Fragment uit dataset

◆ ◆ ◆ ◆ ◆

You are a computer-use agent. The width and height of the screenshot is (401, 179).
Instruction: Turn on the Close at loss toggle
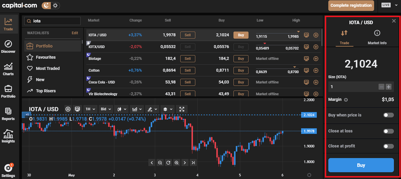pyautogui.click(x=388, y=131)
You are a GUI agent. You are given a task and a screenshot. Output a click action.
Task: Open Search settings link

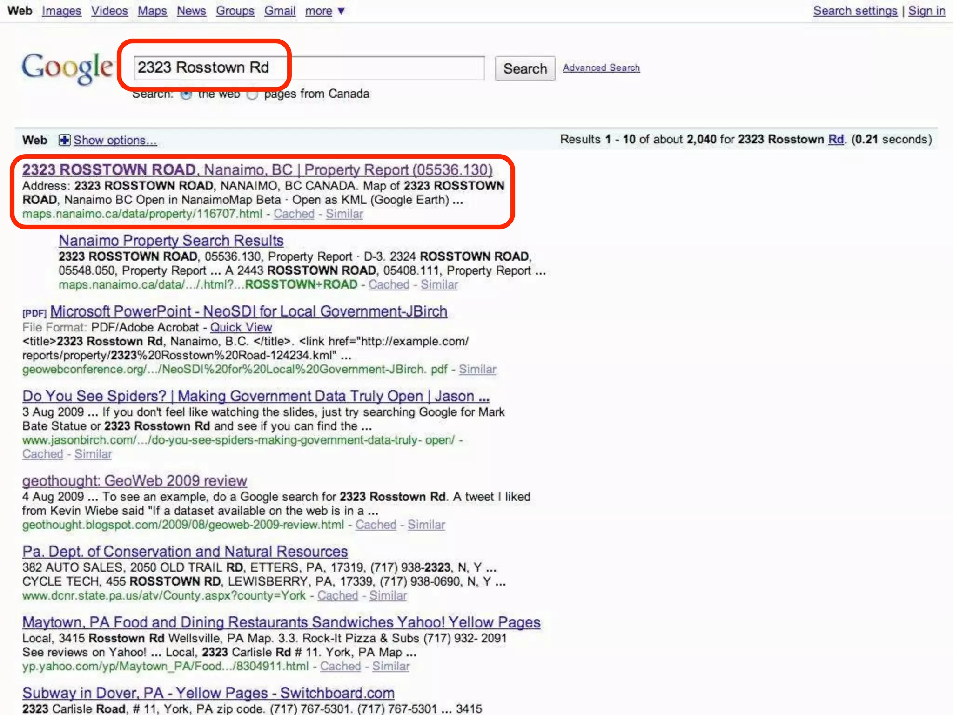855,11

◆ ◆ ◆ ◆ ◆

- **Doel opdracht**: Zet de records vanaf de regel met "You are a GUI" tot en met het einde van de records om naar een CSV met de kolommen verzoek en antwoord, met één rij per verzoek en elk veld tussen aanhalingstekens, waarbij regeleinden spaties worden. Laat de afbeeldingen weg.

- **Resultaat oefening**:
verzoek,antwoord
"You are a GUI agent. You are given a task and a screenshot. Output a click action. Task: Open Search settings link","855,11"